On July 11, 1974, The Marshall Tucker Band recorded their set at the venue. Four songs from the performance were included on their 1974 album, Where We All Belong, and one song was included on the band's 1975 album, Searchin' for a Rainbow.

Ray Charles performed at the PAC on September 11, 1973.

Jazz legend Ella Fitzgerald joined pianist Oscar Peterson and guitarist Joe Pass in concert at the Pablo Jazz Festival in the Performing Arts Center's Uihlein Hall on Nov. 24, 1976.

Folk singer Joan Baez performed in Uihlein Hall at the Performing Arts Center on July 10, 1979.

Country legends Johnny Cash and his wife, June Carter Cash, shared the stage at the Performing Arts Center on Oct. 1, 1981, in a benefit for the University of Wisconsin-Milwaukee Friends of Music.
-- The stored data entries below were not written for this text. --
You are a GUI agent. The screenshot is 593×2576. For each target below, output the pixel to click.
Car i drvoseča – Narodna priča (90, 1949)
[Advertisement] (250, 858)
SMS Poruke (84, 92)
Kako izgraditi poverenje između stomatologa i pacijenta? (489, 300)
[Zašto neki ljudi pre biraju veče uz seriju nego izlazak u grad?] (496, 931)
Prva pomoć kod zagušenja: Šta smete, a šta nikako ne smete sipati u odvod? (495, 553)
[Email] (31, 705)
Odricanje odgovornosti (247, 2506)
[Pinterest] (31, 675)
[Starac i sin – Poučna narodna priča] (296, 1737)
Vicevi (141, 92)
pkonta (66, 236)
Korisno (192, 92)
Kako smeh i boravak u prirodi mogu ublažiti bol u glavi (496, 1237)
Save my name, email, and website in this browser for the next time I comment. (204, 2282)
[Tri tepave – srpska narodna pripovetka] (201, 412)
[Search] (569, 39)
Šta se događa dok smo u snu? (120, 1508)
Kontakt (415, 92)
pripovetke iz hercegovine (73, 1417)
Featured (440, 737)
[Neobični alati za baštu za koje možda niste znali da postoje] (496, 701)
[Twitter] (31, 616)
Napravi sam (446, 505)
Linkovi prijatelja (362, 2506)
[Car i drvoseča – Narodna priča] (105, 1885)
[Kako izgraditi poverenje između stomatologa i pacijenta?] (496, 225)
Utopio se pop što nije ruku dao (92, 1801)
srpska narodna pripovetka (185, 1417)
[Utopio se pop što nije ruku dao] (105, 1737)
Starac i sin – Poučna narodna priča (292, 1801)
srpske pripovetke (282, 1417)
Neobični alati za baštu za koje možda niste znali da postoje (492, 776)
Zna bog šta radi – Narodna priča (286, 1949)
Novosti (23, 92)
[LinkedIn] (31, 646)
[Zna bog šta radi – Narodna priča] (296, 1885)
Violinist Itzhak Perlman performs a recital at the PAC on March 5, 1984.

The very first Broadway at the Marcus Center season was in 1994 with Grease (November 29 – December 4, 1994), Hello Dolly!, Damn Yankees, Cats, Tommy, and The Phantom of the Opera.

Illumination of the building began on April 16, 2008. Some of the “light paintings” are modeled after Georgia O'Keeffe paintings.